There are five common IO models under Linux, of which there is only one asynchronous model and the rest are synchronous models.

Blocking IO Model

The blocking IO model is the most common IO model, and the default mode for all "slow devices" (sockets, Pipes, FIFO, terminal) IO is blocked. Blocking is the process that discards the CPU and gives it to other processes to use the CPU. The most noticeable manifestation of process blocking is "process sleep." The time to block usually depends on whether the data arrives.

Non-blocking IO model

Non-blocking IO is the setting of IO-related system calls to non-blocaking, and subsequent IO operations are returned immediately with or without available data, and set errno to Ewouldblock or Eagain. We can make sure that the IO is in effect with the active check (polling, polling) and the associated IO operation. Of course, this approach seems to be less reliable, wasting too much CPU time, polling with precious CPU time is too some numbers. Icon:

Multiplexed IO Model

Multiplexing is the system call that allows blocking to occur on our multiplexed IO operation, rather than the one we really go to execute io. The advantage of using this approach is that you can monitor multiple file descriptors for IO at the same time. Detailed use of the way before wrote a blog has mentioned: http://www.cnblogs.com/ittinybird/p/4574397.html

Signal Driven IO Model

The so-called signal-driven, is to use the signal mechanism, the installation of Signal Sigio processing function (for IO-related operations), through the monitoring file descriptor, when it is ready, notify the target process for IO operation (signal handler). How to use this blog also has a description: http://www.cnblogs.com/ittinybird/p/4574397.html

Asynchronous IO Model

The asynchronous IO on Linux has a set of POSIX-defined interfaces that have several syscall at the beginning of the AIO. As follows:

int aio_read (struct AIOCB *aiocbp); int aio_write (struct aiocb *aiocbp);

ssize_t Aio_return (struct AIOCB *aiocbp);

                                  Remember Link WITH-LRT when you use it.

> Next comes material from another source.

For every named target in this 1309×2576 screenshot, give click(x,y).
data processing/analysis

The parameters seem to give a very concise illusion. In fact, compared to other models of the parameters of one is not less, just put in the structure of the body inside. First look at the structure of the struct AIOCB the prototype bar, the header file is "Aio.h".

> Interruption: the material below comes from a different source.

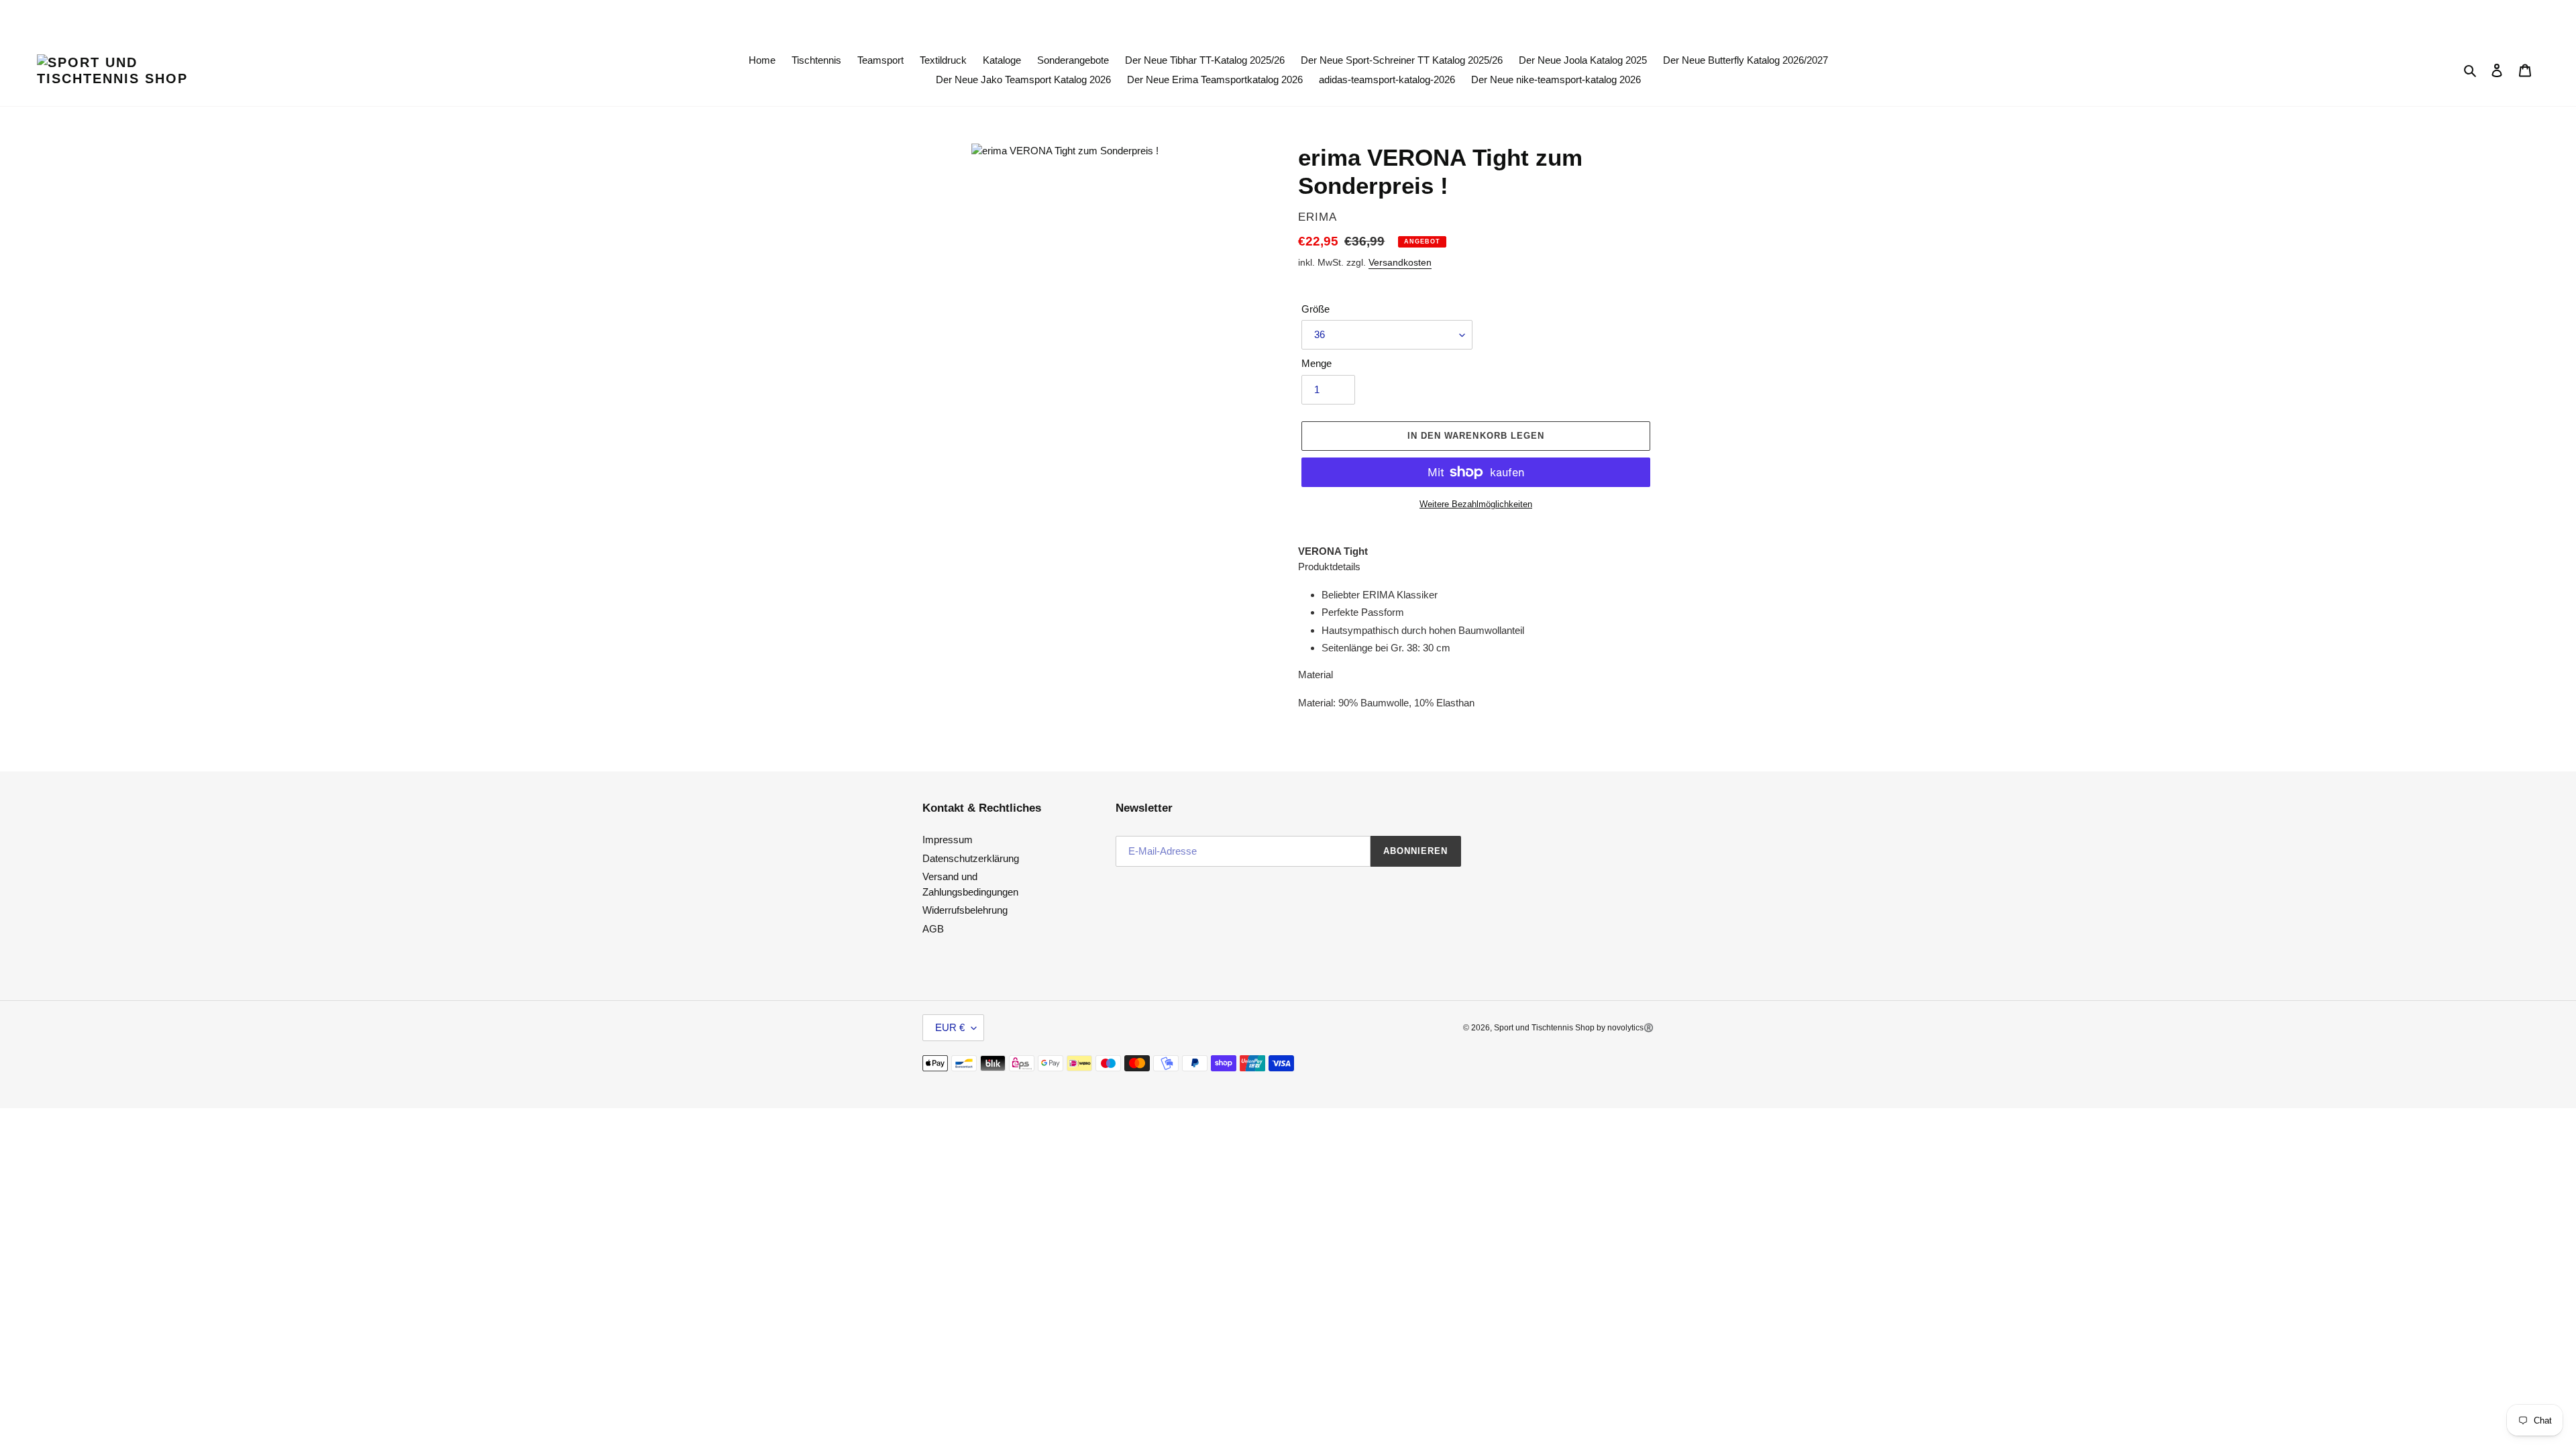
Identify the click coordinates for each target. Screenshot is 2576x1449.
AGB (933, 928)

 structaiocb{intAio_fildes;/*File Desriptor. */   intAio_lio_opcode;/*operation to be performed. */   intAio_reqprio;/*Request priority offset. */   volatile void*aio_buf;/*Location of buffer. */size_t aio_nbytes; /*Length of transfer. */   structSigevent aio_sigevent;/*Signal number and value. */   /*Internal. */   structAIOCB *__next_prio; int__abs_prio; int__policy; int__error_code; __ssize_t __return_value;       #ifndef __use_file_offset64 __off_t Aio_offset; /*File offset. */   Char__pad[sizeof(__off64_t)-sizeof(__off_t)];#else__off64_t Aio_offset; /*File offset. */#endif   Char__unused[ +];};

In fact, although the structure is long enough, in fact, the actual use of the previous parameters, it is not so complicated. The specific usage will not be mentioned. Specifically, you can refer to the blog: http://blog.csdn.net/tq02h2a/article/details/3825114.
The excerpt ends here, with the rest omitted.